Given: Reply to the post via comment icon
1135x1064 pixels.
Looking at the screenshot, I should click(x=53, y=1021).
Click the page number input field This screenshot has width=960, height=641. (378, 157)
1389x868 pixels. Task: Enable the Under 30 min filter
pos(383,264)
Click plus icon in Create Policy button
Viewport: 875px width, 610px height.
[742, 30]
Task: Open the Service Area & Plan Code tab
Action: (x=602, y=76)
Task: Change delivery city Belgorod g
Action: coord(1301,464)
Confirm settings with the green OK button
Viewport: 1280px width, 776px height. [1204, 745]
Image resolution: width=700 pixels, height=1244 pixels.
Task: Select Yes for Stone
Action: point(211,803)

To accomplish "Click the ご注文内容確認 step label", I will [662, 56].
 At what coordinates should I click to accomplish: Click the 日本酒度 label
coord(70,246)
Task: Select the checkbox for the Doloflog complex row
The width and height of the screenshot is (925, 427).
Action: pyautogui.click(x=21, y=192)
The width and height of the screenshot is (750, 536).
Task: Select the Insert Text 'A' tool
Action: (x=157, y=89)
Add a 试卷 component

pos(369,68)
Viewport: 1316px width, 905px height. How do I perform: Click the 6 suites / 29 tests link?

- [Problem statement]:
Please return only the lines from the one that contains "Click plus icon in Create Policy button" through the final line of the entries, each exactly as written.

- [Response box]:
Click plus icon in Create Policy button
Viewport: 875px width, 610px height.
[742, 30]
Task: Open the Service Area & Plan Code tab
Action: (x=602, y=76)
Task: Change delivery city Belgorod g
Action: coord(1301,464)
Confirm settings with the green OK button
Viewport: 1280px width, 776px height. [1204, 745]
Image resolution: width=700 pixels, height=1244 pixels.
Task: Select Yes for Stone
Action: point(211,803)

To accomplish "Click the ご注文内容確認 step label", I will [662, 56].
 At what coordinates should I click to accomplish: Click the 日本酒度 label
coord(70,246)
Task: Select the checkbox for the Doloflog complex row
The width and height of the screenshot is (925, 427).
Action: pyautogui.click(x=21, y=192)
The width and height of the screenshot is (750, 536).
Task: Select the Insert Text 'A' tool
Action: (x=157, y=89)
Add a 试卷 component

pos(369,68)
Viewport: 1316px width, 905px height. How do I perform: Click the 6 suites / 29 tests link?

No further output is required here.